Karena itu, di pengujung demo ketika terjadi pembakaran tiga mobil polisi, saya yakin, kejadian itu mustahil dilakukan demonstran. Mereka tulus dan tampak gembira sambil saling mengingatkan bahaya provokasi dari luar. Di samping pekikan takbir, lagu-lagu perjuangan juga terus diperdengarkan.

Umat Islam Indonesia tetap menjunjung tinggi Merah-Putih, tetap setia kepada NKRI.

Soal cinta mereka pada sang saka merah putih juga sangat mengesankan. Seorang Satgas bercerita pada saya, dia dan teman-temannya kecewa berat ketika pada 3 November sore mencari bendera merah putih ke Pasar Senen, ternyata sudah ludes. Bendera merah-putih dengan berbagai ukuran sudah diborong habis oleh para peserta demo.

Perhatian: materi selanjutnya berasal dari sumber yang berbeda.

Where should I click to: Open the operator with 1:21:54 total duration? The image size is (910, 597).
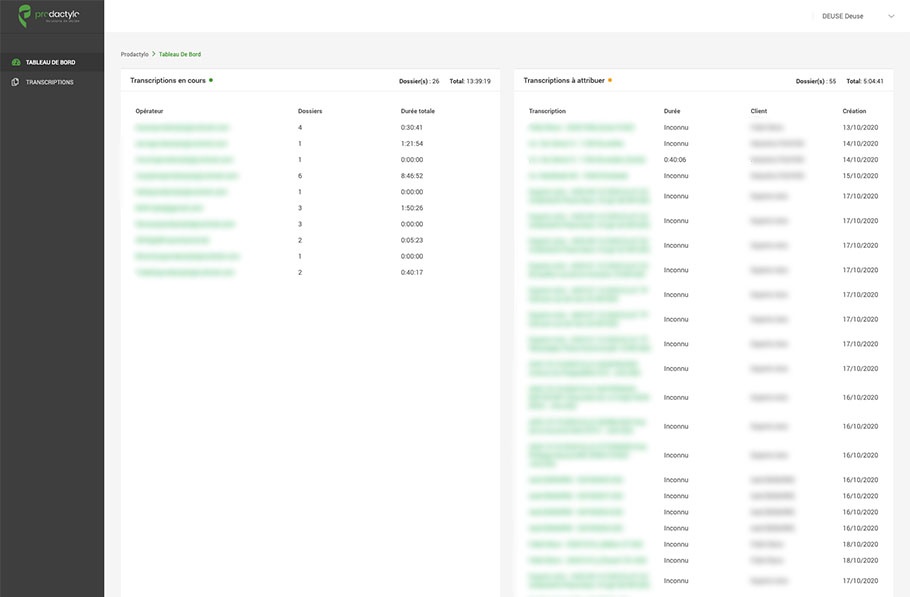click(x=184, y=144)
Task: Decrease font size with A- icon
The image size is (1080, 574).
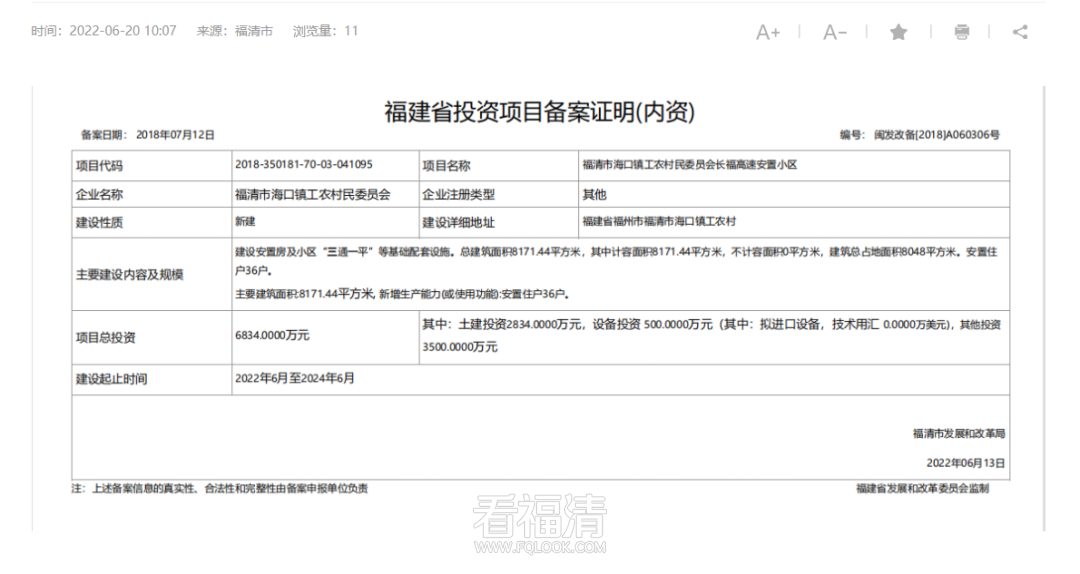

Kita juga melihat bendera merah putih ukuran raksasa dibentangkan di atas kepala ribuan pendemo yang berkerumun di Bundaran BI (Bank Indonesia). Allahu Akbar !!! Kesetiaan pada agama dan cinta Tanah Air dari lautan manusia itu membuat banyak mata berkaca-kaca. Bahkan, banyak ibu-ibu yang mengusap air mata yang mengalir di pipi mereka.

Bung Jokowi, rasanya demo Aksi Damai 4 November lalu adalah demo terbesar yang pernah terjadi di persada Indonesia. Oleh karena itu, sekali-kali jangan Anda remehkan! Dari Maluku sampai Aceh, dari Medan sampai Malang, dari Solo sampai Makassar, dari semua kota besar dan mungkin semua kabupaten di Indonesia, masyarakat bergerak ikhlas dan spontan menuntut hal yang sama: Adili Ahok, penista Al-Quran dan penghina ulama, secepat mungkin.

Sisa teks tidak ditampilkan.